┌─ DATA RECORDS
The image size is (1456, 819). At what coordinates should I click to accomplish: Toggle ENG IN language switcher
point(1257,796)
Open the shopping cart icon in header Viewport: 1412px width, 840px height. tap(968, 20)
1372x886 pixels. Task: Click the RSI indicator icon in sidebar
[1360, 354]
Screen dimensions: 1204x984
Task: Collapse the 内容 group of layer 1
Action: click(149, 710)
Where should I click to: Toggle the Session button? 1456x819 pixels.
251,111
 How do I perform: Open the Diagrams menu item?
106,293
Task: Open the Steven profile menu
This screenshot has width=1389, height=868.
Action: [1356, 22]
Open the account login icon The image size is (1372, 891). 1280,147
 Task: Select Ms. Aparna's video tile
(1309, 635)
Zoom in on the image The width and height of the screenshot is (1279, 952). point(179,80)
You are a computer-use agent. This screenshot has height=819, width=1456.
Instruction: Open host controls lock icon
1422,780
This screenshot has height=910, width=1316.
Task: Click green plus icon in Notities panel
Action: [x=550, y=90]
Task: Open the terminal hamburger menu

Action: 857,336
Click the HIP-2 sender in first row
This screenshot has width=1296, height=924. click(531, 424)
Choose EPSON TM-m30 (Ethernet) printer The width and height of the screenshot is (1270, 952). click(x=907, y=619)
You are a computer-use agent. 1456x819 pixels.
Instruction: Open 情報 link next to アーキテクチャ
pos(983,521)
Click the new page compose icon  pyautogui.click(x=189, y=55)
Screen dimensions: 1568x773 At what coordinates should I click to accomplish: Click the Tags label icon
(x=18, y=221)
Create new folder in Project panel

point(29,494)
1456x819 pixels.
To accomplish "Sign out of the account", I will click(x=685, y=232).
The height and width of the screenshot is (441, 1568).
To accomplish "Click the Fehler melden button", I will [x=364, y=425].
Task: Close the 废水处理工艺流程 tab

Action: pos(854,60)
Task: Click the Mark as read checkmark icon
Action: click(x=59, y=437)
└─
Every entry must appear again in the answer, exactly as written.

The image size is (1456, 819). At what coordinates should I click to accomplish: Toggle ENG IN language switcher
point(1257,796)
Open the shopping cart icon in header Viewport: 1412px width, 840px height. tap(968, 20)
1372x886 pixels. Task: Click the RSI indicator icon in sidebar
[1360, 354]
Screen dimensions: 1204x984
Task: Collapse the 内容 group of layer 1
Action: click(149, 710)
Where should I click to: Toggle the Session button? 1456x819 pixels.
251,111
 How do I perform: Open the Diagrams menu item?
106,293
Task: Open the Steven profile menu
This screenshot has width=1389, height=868.
Action: [1356, 22]
Open the account login icon The image size is (1372, 891). 1280,147
 Task: Select Ms. Aparna's video tile
(1309, 635)
Zoom in on the image The width and height of the screenshot is (1279, 952). point(179,80)
You are a computer-use agent. This screenshot has height=819, width=1456.
Instruction: Open host controls lock icon
1422,780
This screenshot has height=910, width=1316.
Task: Click green plus icon in Notities panel
Action: [x=550, y=90]
Task: Open the terminal hamburger menu

Action: 857,336
Click the HIP-2 sender in first row
This screenshot has width=1296, height=924. click(531, 424)
Choose EPSON TM-m30 (Ethernet) printer The width and height of the screenshot is (1270, 952). click(x=907, y=619)
You are a computer-use agent. 1456x819 pixels.
Instruction: Open 情報 link next to アーキテクチャ
pos(983,521)
Click the new page compose icon  pyautogui.click(x=189, y=55)
Screen dimensions: 1568x773 At what coordinates should I click to accomplish: Click the Tags label icon
(x=18, y=221)
Create new folder in Project panel

point(29,494)
1456x819 pixels.
To accomplish "Sign out of the account", I will click(x=685, y=232).
The height and width of the screenshot is (441, 1568).
To accomplish "Click the Fehler melden button", I will [x=364, y=425].
Task: Close the 废水处理工艺流程 tab

Action: pos(854,60)
Task: Click the Mark as read checkmark icon
Action: click(x=59, y=437)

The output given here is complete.